- [Texto de lectura]:
--------

Ciertamente, las letras de canciones medievales españolas, como las Cantigas de Alfonso el Sabio y las incluídas en los varios Cancioneros renacentistas (de Baena y Encina sobre todo) pormenorizan relaciones sociales, raciales y sentimentales de sus épocas, como se puede apreciar claramente en Tres morillas y Mi querer tanto a vos quiere, La reyna jerifa mora, Hoy comamos y bebamos, Ah del día, Ah de la fiesta.
Luego, iniciado el proceso de conquista de pueblos indígenas en tierras americanas, los españoles y portugueses se encontrarán, tal como lo cuentan las crónicas y recientes descubrimientos, con sociedades altamente desarrolladas, en las cuales la música jugaba un papel de cohesión social, siendo recreativa, de guerra o ritual. Y a los instrumentos europeos se sumarán los idiófonos, aerófonos y membráfonos, comunes entre los caribes (taínos), mayas, aztecas, incas y otros.
En ocasiones felices, sobre todo en el período tardío-colonial, la documentación incluye atractivas pinturas, acuarelas y caricaturas que refuerzan nuestro conocimiento no tradicionalista. Desfiles y ceremonias religiosas (la fiesta del Corpus Christi o la llegada de un virrey, por ejemplo), canciones populares e incluso de alta cultura nos dan una idea de la complejidad histórica de las nacientes sociedades en nueva transición, como notamos en Cachua Serranita, Cachuita de la montaña, El Congo, La Entrada del virrey Morcillo en Potosí, y las decenas de canciones religosas que enaltecen figuras del Catolicismo, sobre todo la virgen María, para ese entonces ya convertida en protectora de las Américas y adorada en sus varias representaciones locales.

--------

- [Filas de datos]:
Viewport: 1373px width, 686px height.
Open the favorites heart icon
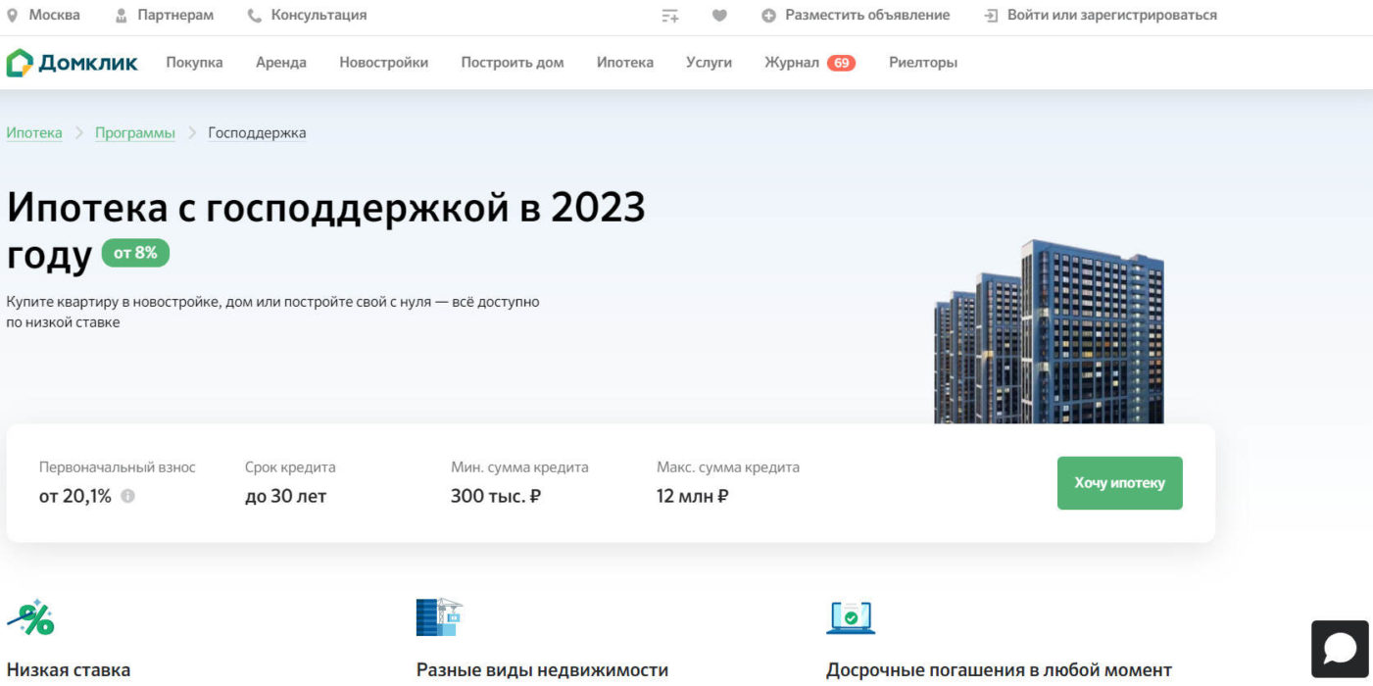(x=719, y=15)
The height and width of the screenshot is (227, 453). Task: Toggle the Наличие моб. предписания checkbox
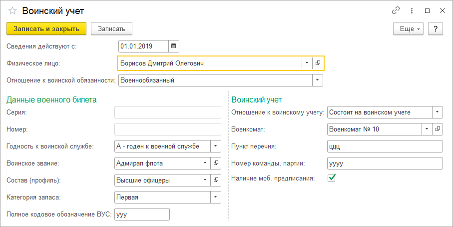point(332,178)
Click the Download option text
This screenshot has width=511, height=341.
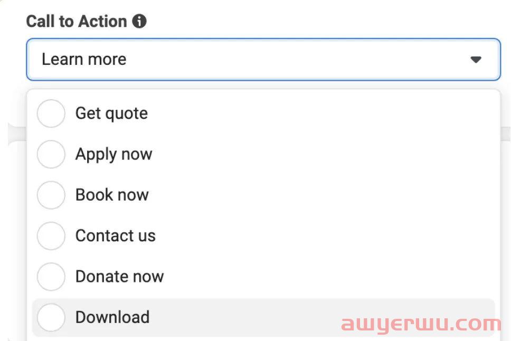pos(112,317)
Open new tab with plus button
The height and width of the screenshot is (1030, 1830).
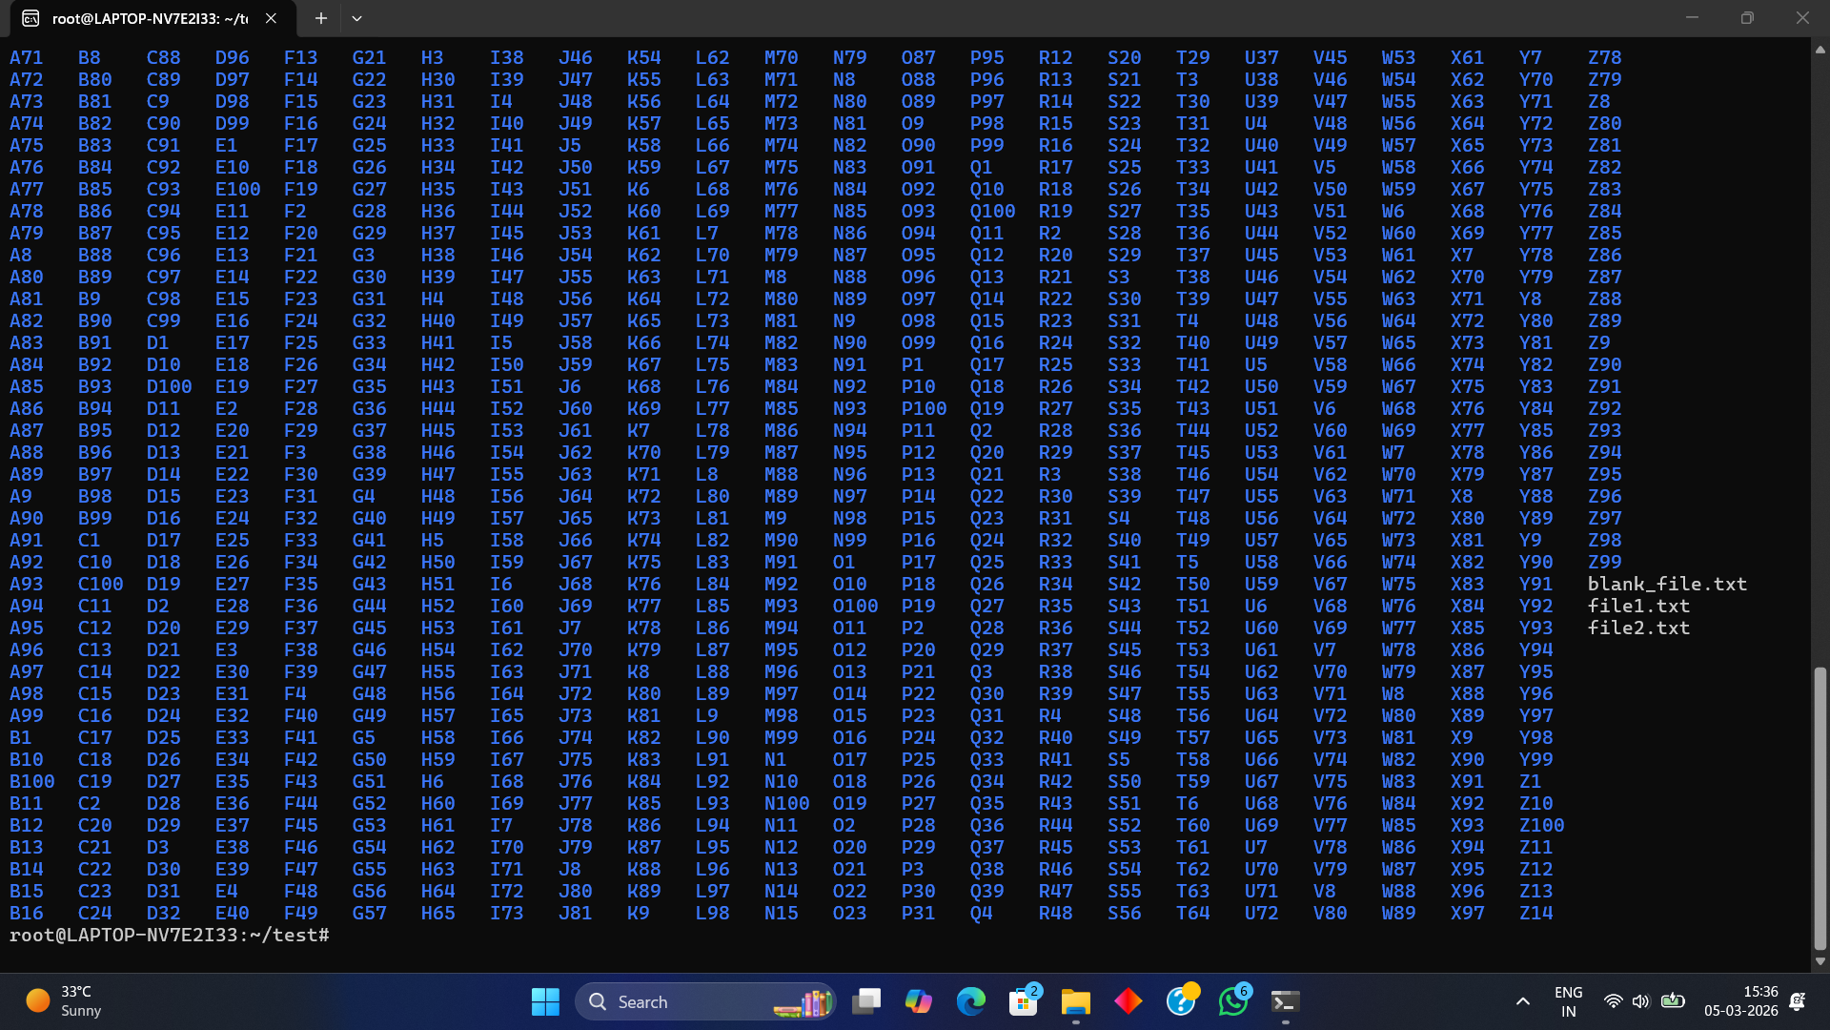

--------

- [Instrucciones de la tarea]:
Reproduce sin cambios, del texto sobre música medieval y colonial, todo lo que va desde "En ocasiones felices, sobre" hasta "varias representaciones locales.".

- [Solución]:
En ocasiones felices, sobre todo en el período tardío-colonial, la documentación incluye atractivas pinturas, acuarelas y caricaturas que refuerzan nuestro conocimiento no tradicionalista. Desfiles y ceremonias religiosas (la fiesta del Corpus Christi o la llegada de un virrey, por ejemplo), canciones populares e incluso de alta cultura nos dan una idea de la complejidad histórica de las nacientes sociedades en nueva transición, como notamos en Cachua Serranita, Cachuita de la montaña, El Congo, La Entrada del virrey Morcillo en Potosí, y las decenas de canciones religosas que enaltecen figuras del Catolicismo, sobre todo la virgen María, para ese entonces ya convertida en protectora de las Américas y adorada en sus varias representaciones locales.